В это же самое время у него все было хорошо в частной жизни. Немного разгрузился график, он стал больше времени посвящать общению с семьей, позволял себе с друзьями и, как правило, сыном Петром выезжать на рыбалку и охоту, что предполагало отключение от внешних раздражителей. Он, как и прежде, очень много писал, хотя время для забега на длинную дистанцию – завершение главных книг – еще не до конца вызрело. Все-таки законотворческая работа отнимала львиную долю рабочего расписания. И пока была возможность практическим образом влиять на политику, прежде всего экономическую, – нужно было этим пользоваться. Во всяком случае, первые два года работы третьей Думы по эффективности были сопоставимы с «коротким парламентом» 1993–1995 годов. Гайдар знал, что окно возможностей в России закрывается быстро, хотя и надеялся на то, что на этот раз оно наконец закроется не до конца. К Путину Егор относился по-прежнему доброжелательно-настороженно: «Он еще должен будет доказать свою истинную приверженность демократии».

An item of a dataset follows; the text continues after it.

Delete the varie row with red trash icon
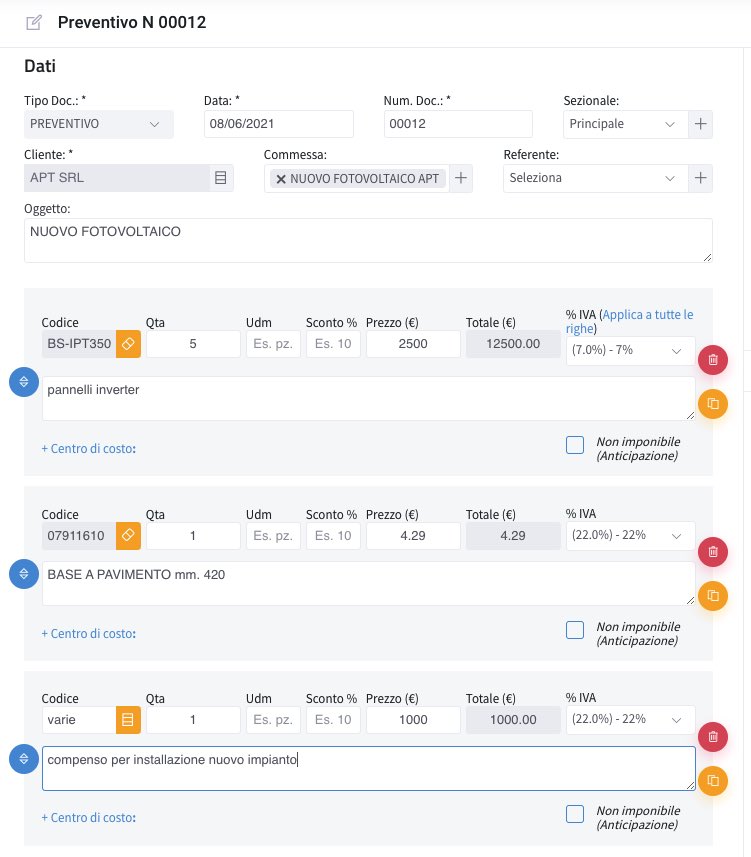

Притом что президент должен был быть благодарен за то, что период транзита от административной к частной экономике состоялся – за счет реформ Гайдара. Были созданы предпосылки для роста. Егор был деликатен: «Начавшийся в России экономический рост имеет мало отношения к тому, что пришел Путин». И обращал внимание в том числе и на то, что рост начался почти во всех постсоветских странах – транзит к новой реальности завершался.
Эта настороженность останется внутри Гайдара и будет постепенно разрастаться, несмотря на его прагматическое отношение к новому главе государства. В публичных высказываниях он станет проявлять уклончивую деликатность – слишком драгоценной казалась возможность успеть провести хотя бы какие-то реформы.
В своих разговорах с журналистами в 2000-м и 2001-м Гайдар все чаще рассуждал о том, как трудно продвигать реформы, даже иной раз в коалиции с «Яблоком» или «Единством». Притом что, по его мнению, если бы «Единству» дали отбой на поддержку реформаторских усилий, фракция немедленно взяла бы под козырек и поменяла политику (что и случилось потом, когда она стала партией «Единая Россия»). Нужно сосредоточиться на примерно трех реформах, все сразу реализовать не удастся, констатировал он. И неизменно приводил пример концентрированного направления главного удара – налоговую реформу.
К ней он тоже подходил рационалистически. Еще в 1998-м по Думе циркулировали 10 вариантов Налогового кодекса. Один из них – правительственный, на содержание которого существенное влияние имел Институт Гайдара, другой – более либеральный – Виктора Похмелкина. Григорий Томчин вспоминал, как на политсовете «Демвыбора» обсуждались эти два варианта. И тогда Гайдар подытожил дискуссию: кодекс Похмелкина лучше подходит для развития экономики, но нет денег, поэтому голосовать придется за правительственный вариант, где акцент сделан на решении фискальных проблем – наполнении бюджета.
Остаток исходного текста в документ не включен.